A Community of Amateur Bakers and Artisan Bread Enthusiasts.

What happens when you forget to preheat baking stone

caryn's picture
caryn

What happens when you forget to preheat baking stone

I thought I would share what happened today when baking my most frequently baked bread- the whole wheat levain a la Hamelman.

i did an overnight rise in the refrigerator, as I usually do (about 16 1/2 hours) and then preheated the oven this morning for an hour. I slashed and sprayed my loaves, and when I was about to slide the loaves into the oven, lo and behold I discovered that I had forgotten to put the baking stone in the oven! I didn't know what else to do, but to put the cold stone in the oven and bake the bread and cross my fingers that the loaves would rise.

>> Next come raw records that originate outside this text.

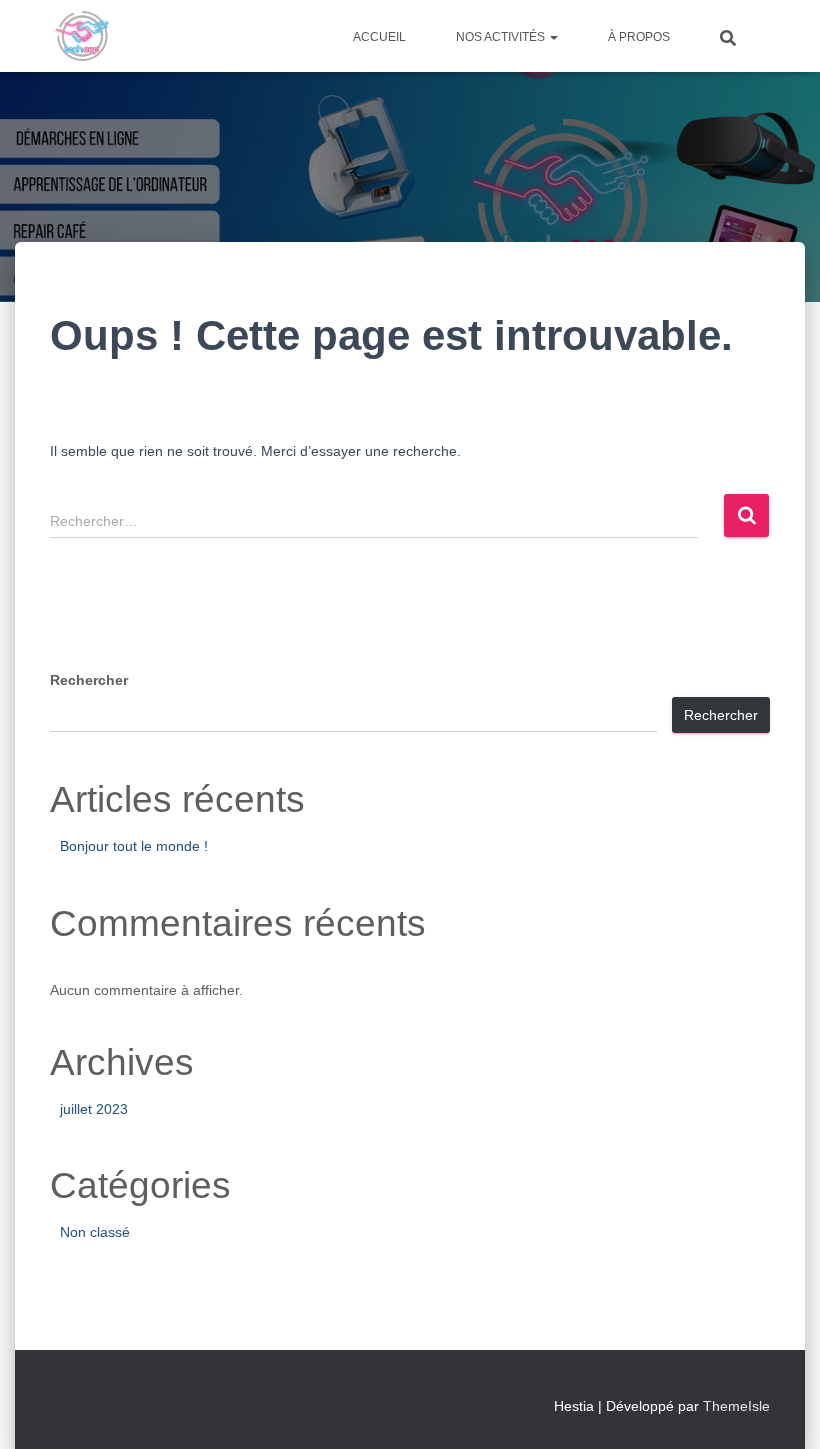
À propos (639, 37)
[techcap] (82, 36)
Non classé (95, 1232)
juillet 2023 (94, 1109)
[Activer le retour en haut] (780, 1409)
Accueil (379, 37)
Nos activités (502, 37)
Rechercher (89, 680)
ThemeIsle (736, 1406)
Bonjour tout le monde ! (134, 846)
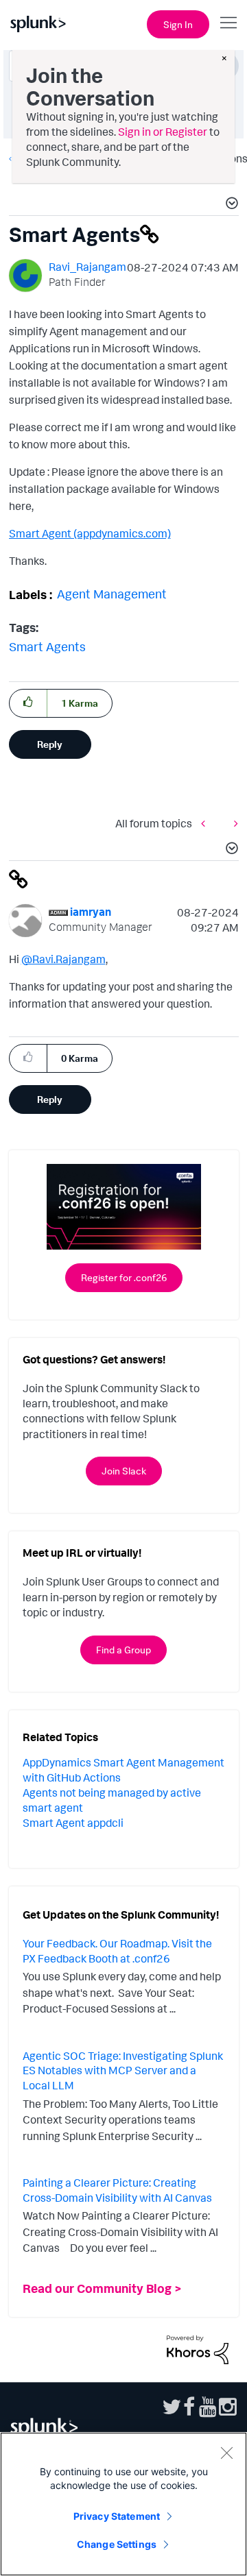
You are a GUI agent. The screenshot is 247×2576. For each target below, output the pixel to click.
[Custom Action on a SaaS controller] (232, 823)
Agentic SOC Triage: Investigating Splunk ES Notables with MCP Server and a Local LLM (123, 2070)
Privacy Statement (116, 2516)
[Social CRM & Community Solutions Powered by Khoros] (197, 2348)
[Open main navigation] (228, 22)
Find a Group (123, 1649)
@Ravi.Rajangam (63, 959)
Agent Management (112, 593)
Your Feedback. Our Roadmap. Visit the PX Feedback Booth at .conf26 (117, 1950)
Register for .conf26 (124, 1277)
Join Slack (124, 1471)
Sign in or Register (162, 131)
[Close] (226, 2452)
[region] (123, 2504)
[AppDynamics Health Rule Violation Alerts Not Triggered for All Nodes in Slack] (206, 823)
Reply (49, 744)
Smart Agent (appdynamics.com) (90, 533)
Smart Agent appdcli (73, 1823)
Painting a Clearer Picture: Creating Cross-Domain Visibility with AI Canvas (117, 2190)
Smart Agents (47, 646)
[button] (230, 205)
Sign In (178, 24)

Well, my unintended experiment demonstrated that the bread worked fine anyway. I did bake the bread a bit longer, but the bread seemed to do fine.

dabrownman's picture
dabrownman

a pale outcome - not the top.  What does the bottom look like?

caryn's picture
caryn

ElPanadero's picture
ElPanadero

This would really only affect oven spring. A baking stone will get hot pretty damn quickly in my experience (put one into an oven at full temp for 1 min and then try and touch it !). So the bottom of the loaf will cook just fine. All you are going to lose imo is that initial Ooooomph that a hot stone would immediately give to maximise your oven spring.

caryn's picture
caryn

Though I am not advocating doing what I did, my result was bread that was just like the bread that I have been making. It rose just fine. I brought it to a lunch party today, and it was really good. Surprisingly, I did not detect any difference. Maybe it is because the bread being 50% whole wheat is not a particularly high riser to begin with.

Kiseger's picture
Kiseger

The one caveat is that putting a cold stone (eg. not slowly pre-heated as the oven heats up) may cause the stone to crack.  This doesn't always happen but it is a real possibility with slate, ceramic, cement, fireclay or other compositions (incl. silica).  I have heard this from several friends who have put cold stones into a hot oven, with a crack through the whole stone in about 15-20mins.  

caryn's picture
caryn

Perhaps I was lucky then. My stone is fine. I was just surprised that the bake showed no discernible difference. I wouldn't deliberately do this, as there is no advantage, and as you said the stone could presumably crack. However,  I am not sure of the likelihood of this happening, as most glass or ceramic casseroles go into a preheated oven without incident. If you bake lasagna in a glass or ceramic pan, you almost always put it in an oven which has been preheated.

Kiseger's picture
Kiseger

You are right that the ceramic shouldn't crack and as for glass dishes, they won't crack if they have been tempered.  Untempered glass bowls/dishes will crack though.  Anyway - I have certainly seen pizza stones and slate tiles crack.  Good that yours was fine!!